8. The method of claim 7, wherein the GML model generates a context graph including a plurality of nodes, the plurality of nodes including a node for an anomalous event and a node for each context specified by the contextual information, and the GML model performs a link prediction to determine a contextual correlation between the plurality of nodes.
9. The method of claim 1, wherein identifying the anomalous event is performed using an anomaly detection machine learning model.
10. The method of claim 1, wherein performing the mitigating action includes at least one of:
presenting an alert to a user, vehicle control system or remote entity;
applying a correction or update to the software system; and
controlling operation of the vehicle.
11. A system for diagnosing a software system, comprising:
a data collection module configured to receive data from the software system; and
a root cause analysis tool configured to perform:
identifying an anomalous event based on a pattern of the received data;
collecting contextual information related to the anomalous event;
inputting the anomalous event and the contextual information to a machine learning model; and
determining a root cause of the anomalous event by the machine learning model based on the contextual information.
12. The system of claim 11, wherein the contextual information includes at least one of an identity context, a temporal context, a location context and a situational context.
13. The system of claim 11, wherein the machine learning model is a domain-specific large language model configured to output a diagnostic report including a plain language description of the anomalous event and the root cause.
14. The system of claim 13, wherein the large language model is configured to interact with a user and provide diagnostic information in response to questions posed by the user using retrieval-augmented generation (RAG).
15. The system of claim 13, wherein the root cause analysis tool is configured to actively train the large language model based on identified anomalous events and associated contextual information, wherein the training includes iteratively presenting questions to machine learning model.
16. The system of claim 13, wherein determining the root cause includes generating a context graph including a plurality of nodes, the plurality of nodes including a node for an anomalous event and a node for each context specified by the contextual information, and performing context graph embedding for input to the large language model.
17. A vehicle system comprising:
a memory having computer readable instructions; and
a processing device for executing the computer readable instructions, the computer readable instructions controlling the processing device to perform a method including:
receiving data from a software system of a vehicle;
identifying an anomalous event based on a pattern of the received data;
collecting contextual information related to the anomalous event;
inputting the anomalous event and the contextual information to a machine learning model; and
determining a root cause of the anomalous event by the machine learning model based on the contextual information.
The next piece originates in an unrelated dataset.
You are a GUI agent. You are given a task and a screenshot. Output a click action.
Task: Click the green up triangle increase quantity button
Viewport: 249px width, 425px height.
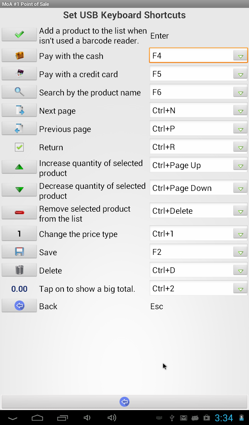click(19, 167)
18. The vehicle system of claim 17, wherein identifying an anomalous event includes clustering a plurality of similar events, and associating the anomalous event with the cluster.
19. The vehicle system of claim 17, wherein the contextual information includes at least one of an identity context, a temporal context, a location context and a situational context.
20. The vehicle system of claim 17, wherein the machine learning model is a domain-specific large language model configured to output a diagnostic report including a plain language description of the anomalous event and the root cause.